§ **ACTIVITY**
Quote word for word the lines between the one holding "The height and" and the one holding "track-destination: A1.L is", inclusive.

§ **INFORMATION SHOWN**

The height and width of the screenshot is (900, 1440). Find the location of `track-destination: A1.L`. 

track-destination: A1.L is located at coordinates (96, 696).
...
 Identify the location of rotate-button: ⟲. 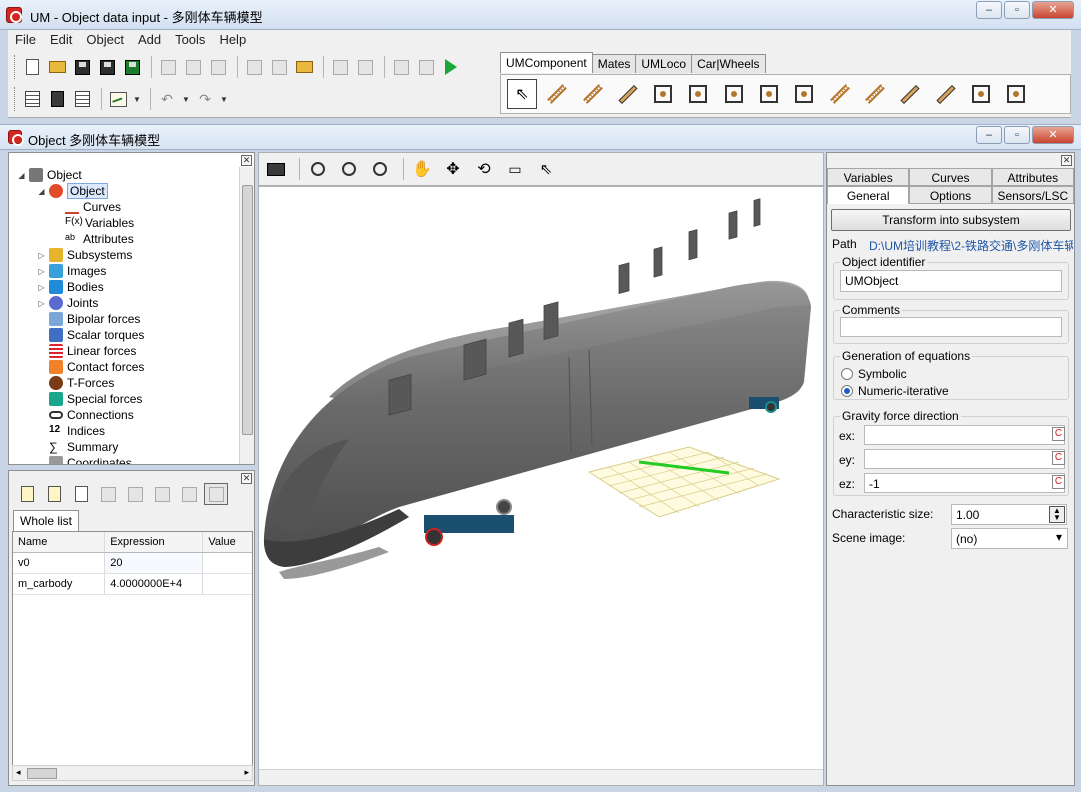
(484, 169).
* * *
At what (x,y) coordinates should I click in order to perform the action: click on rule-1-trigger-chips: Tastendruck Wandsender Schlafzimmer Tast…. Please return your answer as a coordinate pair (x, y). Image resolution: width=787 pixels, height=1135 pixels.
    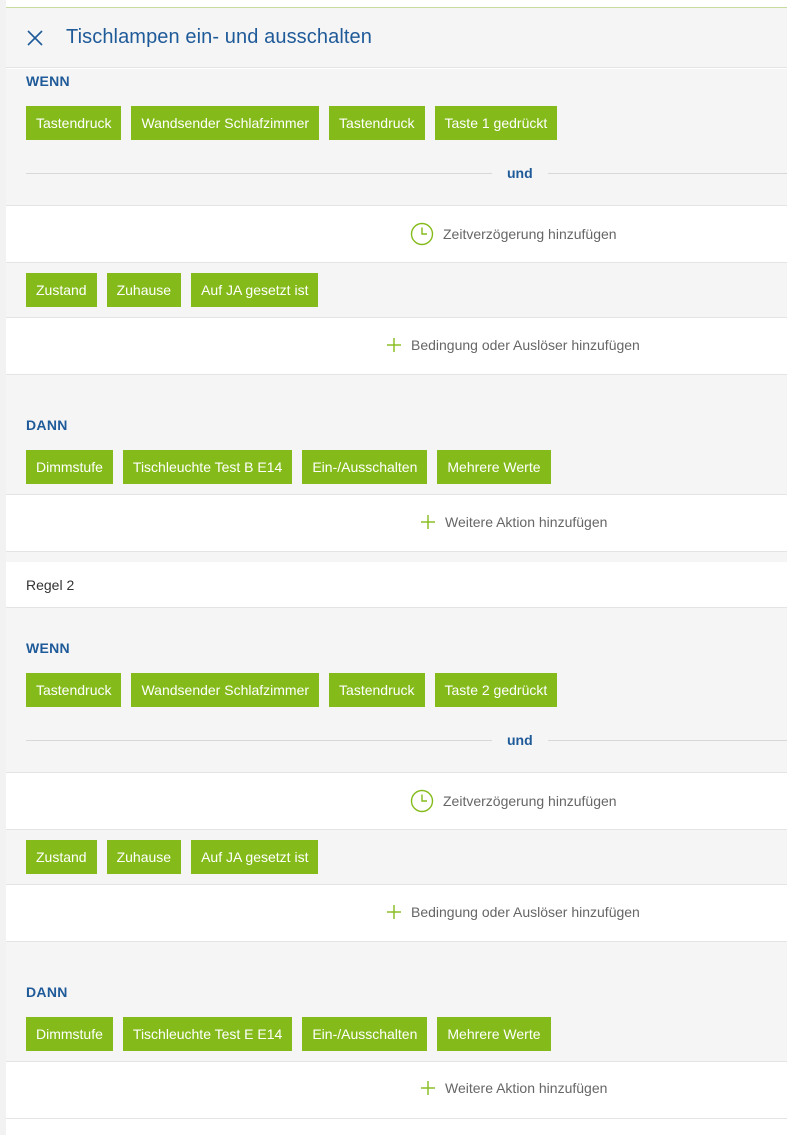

§ **ANSWER TO THIS TASK**
The height and width of the screenshot is (900, 1440). Find the location of `track-destination: A1.L`. 

track-destination: A1.L is located at coordinates (96, 696).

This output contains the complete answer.